A Sit-Down at Woolworth's

Ever since our folks plopped us in kindergarten we've been finding company with people our own age. This began when we were united with similar other kids who couldn't tie their shoes, got their shirts on backwards (I still look to make sure the label is in the back), or failed to cover their mouths when they sneezed or coughed.

And growing older, we still tend to flock together.

So, it is nice when for just a few hours family custom somewhat corrals us into the same spot and we once again seem to be with more people our age than we usually are.

One such occasion was my grand-daughter’s first birthday party, when, because we are all still here and not mad at each other, we get to be around her other grand-parents.

I love talking to my daughter’s father-in-law, who is a retired NYPD detective whose attitude is so sufficiently submerged that it would take a while to guess his prior occupation. And since neither of us are at too advanced an age, we still remember what day it is and the score from yesterday’s game. We remember the same presidents, mayors, police commissioners, newspapers, and despite my not being Catholic, the same cardinals and popes.

The birthday party was in November 2008, and Tim and I got to talking about Spitzer. I had to recount my memories of cops in Times Square having to take pictures of prostitutes with Polaroids. I knew it might reach a knowing ear and make him tell me about more wacky crime remedies.

Since he worked in the Bronx his whole career, he, believe it or not, was not always paying attention to what was going on in Manhattan. The story though did prime the pump and made him remember when he was just starting out on the force and the older guy he was teamed with told him about his early days.

It seems his mentor had his own picture taking regimen. When he encountered a neighborhood trouble-maker who he wanted to make a crime deterrent impression on, he took the subject to Woolworth’s.

Woolworth’s had everything, including instant photo booths where you could get a wallet-size strip of black and white pictures taken of yourself (or giggling others, depending on who else you hauled into the booth) for maybe a quarter.

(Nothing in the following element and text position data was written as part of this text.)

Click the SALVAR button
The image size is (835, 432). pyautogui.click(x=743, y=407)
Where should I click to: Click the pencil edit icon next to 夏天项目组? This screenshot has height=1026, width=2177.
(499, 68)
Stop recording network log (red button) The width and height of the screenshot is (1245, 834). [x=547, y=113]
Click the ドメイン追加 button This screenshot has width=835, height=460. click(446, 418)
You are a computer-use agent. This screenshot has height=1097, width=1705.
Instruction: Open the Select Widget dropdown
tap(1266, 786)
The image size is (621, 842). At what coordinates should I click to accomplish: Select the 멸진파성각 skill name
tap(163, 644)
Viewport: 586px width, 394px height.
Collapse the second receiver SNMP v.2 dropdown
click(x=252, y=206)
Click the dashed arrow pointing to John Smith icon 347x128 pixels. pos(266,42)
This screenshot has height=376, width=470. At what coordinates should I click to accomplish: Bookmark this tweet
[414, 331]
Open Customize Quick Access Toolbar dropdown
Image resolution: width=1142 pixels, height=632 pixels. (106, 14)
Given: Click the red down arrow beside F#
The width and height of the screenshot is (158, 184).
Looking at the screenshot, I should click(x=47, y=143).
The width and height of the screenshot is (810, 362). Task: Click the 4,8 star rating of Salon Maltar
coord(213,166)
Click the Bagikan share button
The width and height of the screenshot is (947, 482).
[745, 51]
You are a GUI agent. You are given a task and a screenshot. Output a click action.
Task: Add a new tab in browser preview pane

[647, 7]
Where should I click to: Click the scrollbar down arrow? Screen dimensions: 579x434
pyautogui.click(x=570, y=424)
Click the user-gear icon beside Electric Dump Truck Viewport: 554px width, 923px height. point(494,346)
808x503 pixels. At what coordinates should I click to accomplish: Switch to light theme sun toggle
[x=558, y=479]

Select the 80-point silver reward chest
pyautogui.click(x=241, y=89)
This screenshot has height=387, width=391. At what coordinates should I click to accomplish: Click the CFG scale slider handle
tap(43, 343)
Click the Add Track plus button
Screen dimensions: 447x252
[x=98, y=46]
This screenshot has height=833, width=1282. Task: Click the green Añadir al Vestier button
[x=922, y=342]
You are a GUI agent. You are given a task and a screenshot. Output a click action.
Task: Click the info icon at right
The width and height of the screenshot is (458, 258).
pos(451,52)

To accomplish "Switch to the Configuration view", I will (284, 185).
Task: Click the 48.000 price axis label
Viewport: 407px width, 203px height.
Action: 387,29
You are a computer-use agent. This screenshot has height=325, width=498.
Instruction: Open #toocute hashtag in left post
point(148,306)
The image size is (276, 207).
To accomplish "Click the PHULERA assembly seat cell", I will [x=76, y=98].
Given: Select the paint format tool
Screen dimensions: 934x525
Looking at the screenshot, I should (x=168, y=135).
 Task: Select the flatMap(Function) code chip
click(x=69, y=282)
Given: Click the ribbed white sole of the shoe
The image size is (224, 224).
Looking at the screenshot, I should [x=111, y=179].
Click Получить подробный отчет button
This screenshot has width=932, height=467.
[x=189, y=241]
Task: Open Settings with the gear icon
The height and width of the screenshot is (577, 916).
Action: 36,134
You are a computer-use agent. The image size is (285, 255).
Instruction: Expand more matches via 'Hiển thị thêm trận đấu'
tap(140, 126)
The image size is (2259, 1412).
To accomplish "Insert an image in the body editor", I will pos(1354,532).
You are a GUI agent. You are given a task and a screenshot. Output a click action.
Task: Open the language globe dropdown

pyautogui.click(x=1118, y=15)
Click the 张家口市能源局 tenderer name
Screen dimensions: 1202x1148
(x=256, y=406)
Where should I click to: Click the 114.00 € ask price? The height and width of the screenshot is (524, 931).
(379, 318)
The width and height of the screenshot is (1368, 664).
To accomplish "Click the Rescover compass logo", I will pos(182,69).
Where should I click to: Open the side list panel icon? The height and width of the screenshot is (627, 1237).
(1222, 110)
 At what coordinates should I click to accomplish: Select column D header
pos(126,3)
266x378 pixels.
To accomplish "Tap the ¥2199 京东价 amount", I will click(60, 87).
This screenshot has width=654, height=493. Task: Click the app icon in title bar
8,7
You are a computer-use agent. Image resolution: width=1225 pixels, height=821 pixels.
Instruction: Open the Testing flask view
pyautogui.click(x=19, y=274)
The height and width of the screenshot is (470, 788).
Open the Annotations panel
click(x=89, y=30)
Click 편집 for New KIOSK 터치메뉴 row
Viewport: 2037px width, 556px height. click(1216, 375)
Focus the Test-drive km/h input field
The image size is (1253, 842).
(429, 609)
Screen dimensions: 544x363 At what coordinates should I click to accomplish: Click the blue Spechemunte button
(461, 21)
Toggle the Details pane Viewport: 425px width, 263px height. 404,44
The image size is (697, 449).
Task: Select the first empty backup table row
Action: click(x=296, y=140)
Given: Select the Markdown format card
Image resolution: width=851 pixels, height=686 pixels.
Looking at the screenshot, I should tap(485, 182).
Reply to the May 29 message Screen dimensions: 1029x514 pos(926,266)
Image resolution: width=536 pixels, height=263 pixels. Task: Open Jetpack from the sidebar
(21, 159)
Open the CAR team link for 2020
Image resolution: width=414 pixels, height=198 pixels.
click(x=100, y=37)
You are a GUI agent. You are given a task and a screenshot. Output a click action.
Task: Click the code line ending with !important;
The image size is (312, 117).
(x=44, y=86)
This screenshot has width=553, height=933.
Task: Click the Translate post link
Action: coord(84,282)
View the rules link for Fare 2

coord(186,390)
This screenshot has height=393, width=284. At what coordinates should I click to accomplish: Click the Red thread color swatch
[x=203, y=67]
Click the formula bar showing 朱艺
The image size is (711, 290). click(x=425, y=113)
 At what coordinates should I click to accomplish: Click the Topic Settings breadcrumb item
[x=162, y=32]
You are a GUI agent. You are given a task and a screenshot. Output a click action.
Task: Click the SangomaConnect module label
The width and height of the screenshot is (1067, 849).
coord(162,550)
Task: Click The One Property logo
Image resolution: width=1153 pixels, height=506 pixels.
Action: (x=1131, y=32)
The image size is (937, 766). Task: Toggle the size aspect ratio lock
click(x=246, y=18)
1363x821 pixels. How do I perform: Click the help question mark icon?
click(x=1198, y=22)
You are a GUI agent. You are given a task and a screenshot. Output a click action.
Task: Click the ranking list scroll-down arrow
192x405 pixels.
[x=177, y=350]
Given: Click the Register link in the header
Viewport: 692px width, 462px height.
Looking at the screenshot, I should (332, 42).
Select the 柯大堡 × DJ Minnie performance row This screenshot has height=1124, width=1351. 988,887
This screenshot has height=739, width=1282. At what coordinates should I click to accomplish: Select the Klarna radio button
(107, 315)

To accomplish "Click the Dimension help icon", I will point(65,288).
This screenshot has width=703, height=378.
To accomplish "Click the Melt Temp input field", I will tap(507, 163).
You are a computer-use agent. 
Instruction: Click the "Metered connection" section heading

They weren’t of the greatest quality, but they were good enough likenesses that someone could recognize you. And that was the point.

Tim’s mentor plopped the subject down in front of the camera, extracted the quarter from the subject, and kept the photo strip for his own mug shot collection. He wrote the subject’s name, address, phone number (if any) on the back, and impressed on them that he could now show their picture around if something happened and he thought they might be involved.

The number of laws this broke, then and now, is probably astounding, and would make a 9th grade law student leap out of their classroom chair. How effective it was is not known. Measurements could be challenged. But it does show that all ideas come from somewhere, and the mentor from the 60s might have been incrementally promoted to someone in the 70s who tried to clean up Times Square.